J'apprends à l'instant que David Cronenberg (81 ans), veuf depuis 2017, imagine dans "Les linceuls", présenté cette année à Cannes, une façon moins ésotérique de rester en contact avec les défunts.

"Karsh, riche entrepreneur de Toronto, entre autres de pompes funèbres high-tech, ne se remet pas de la mort de sa femme, Rebecca (Diane Kruger). En conséquence, il a mis au point un système de tombe connectée, qu’il commercialise dans son parc de cimetières équipés. Au cœur de cette technologie, un linceul équipé de capteurs prend une image par contact du corps enseveli, retransmise sur un écran intégré à la pierre tombale. L’ingénieur inconsolé peut ainsi suivre au jour le jour la décomposition du cadavre adoré : la relation se perpétue au-delà de la mort, pour un corps qui continue de se transformer. Mais Karsh observe bientôt à la surface du squelette la formation d’étranges nodules qui l’alertent sur l’intégrité de la dépouille."

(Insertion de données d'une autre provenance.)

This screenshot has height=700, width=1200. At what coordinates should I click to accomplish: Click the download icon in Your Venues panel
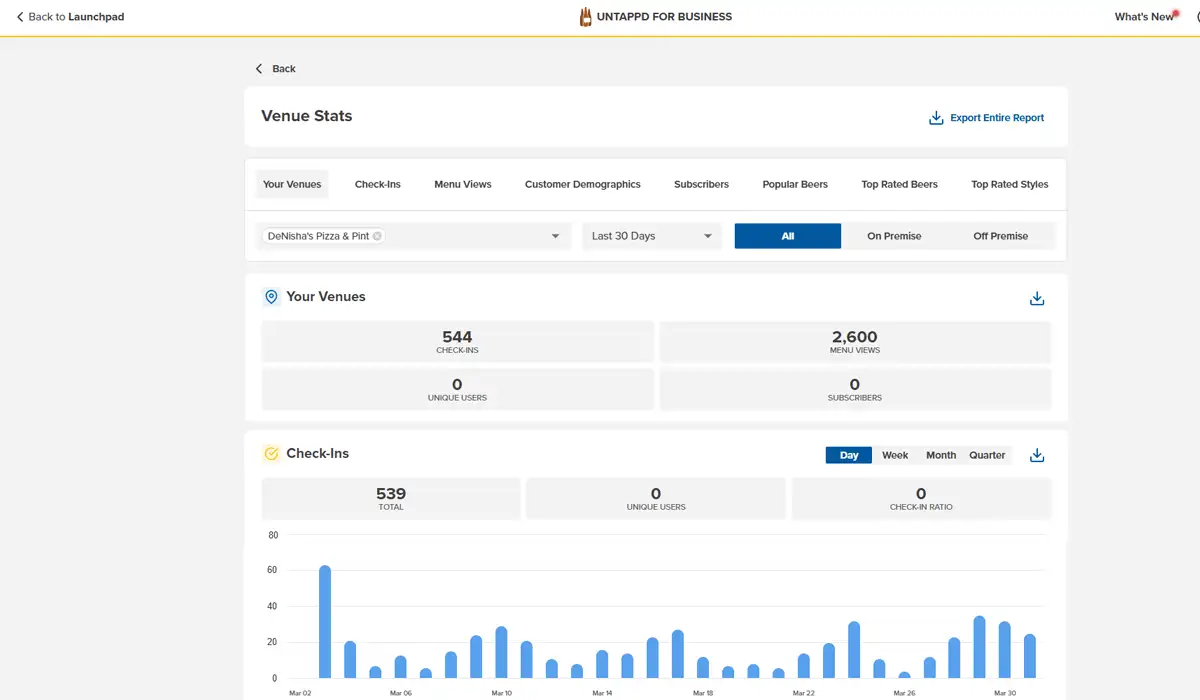coord(1036,297)
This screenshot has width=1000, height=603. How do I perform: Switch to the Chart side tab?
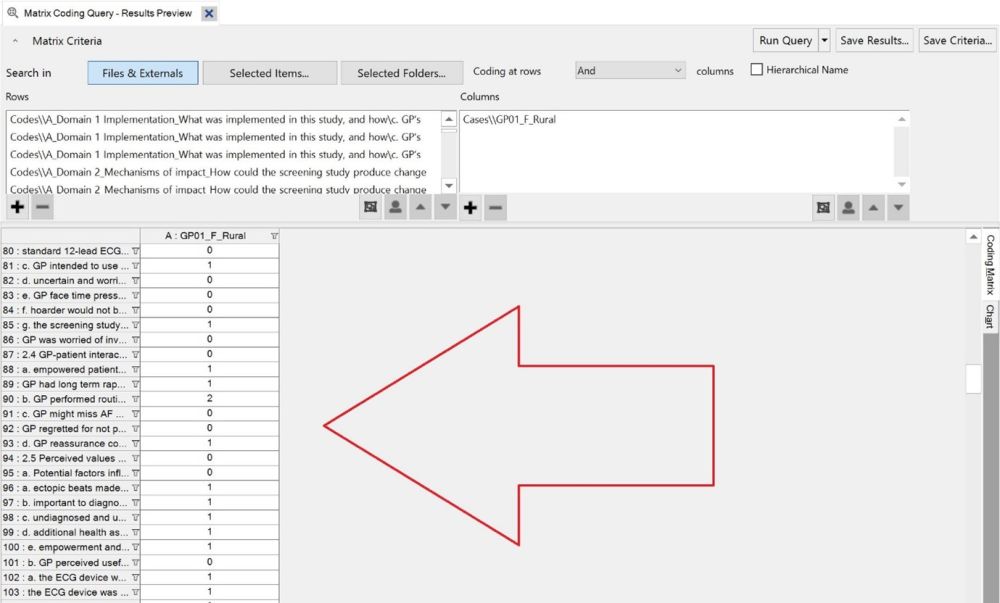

https://www.lemonde.fr/culture/article/2024/05/20/cannes-2024-les-linceuls-david-cronenberg-a-la-vie-a-la-mort_6234472_3246.html

L'article manque de précisions, comme le souligne un malicieux lecteur : 

"splendides scènes oniriques d’une grande puissance d’émotion – les étreintes nocturnes dont Karsh rêve la nuit avec le fantôme de sa femme au corps rapiécé, strié de cicatrices, tombant en lambeaux"...Ok. Mais on voit les vers ? Parce que sinon, j'y vais pas."

Je ne vais pas me bousculer pour aller le voir, je préfère les Cronenberg des années 80, mais ça m'a pas l'air plus insensé que la méthode à Jean-Jacques.